● Material for this exercise:
____

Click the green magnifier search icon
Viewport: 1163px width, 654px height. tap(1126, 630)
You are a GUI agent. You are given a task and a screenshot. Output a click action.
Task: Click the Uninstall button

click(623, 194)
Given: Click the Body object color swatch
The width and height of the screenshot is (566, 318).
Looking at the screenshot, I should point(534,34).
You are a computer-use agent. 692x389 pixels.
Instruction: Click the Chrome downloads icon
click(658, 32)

____

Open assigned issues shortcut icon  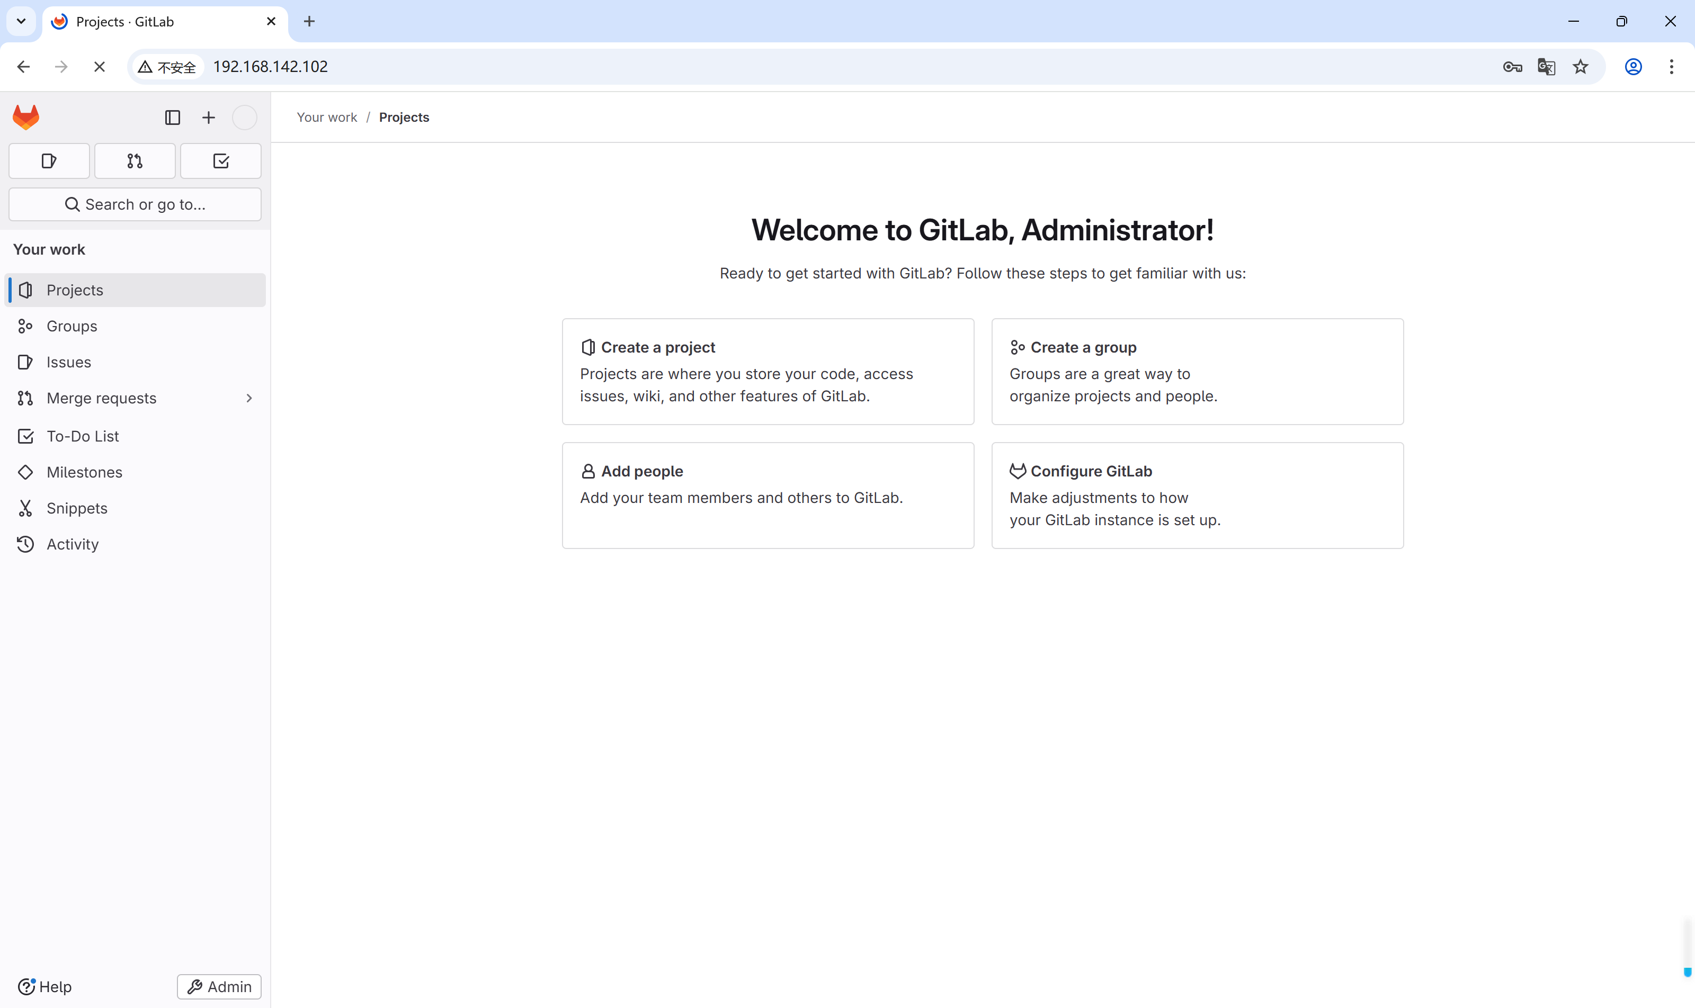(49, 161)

____

● Work to complete:
Filter the records down to the lines that contain the string "agent", and copy those lines.

● Task response:
You are a GUI agent. You are given a task and a screenshot. Output a click action.
You are a computer-use agent. 692x389 pixels.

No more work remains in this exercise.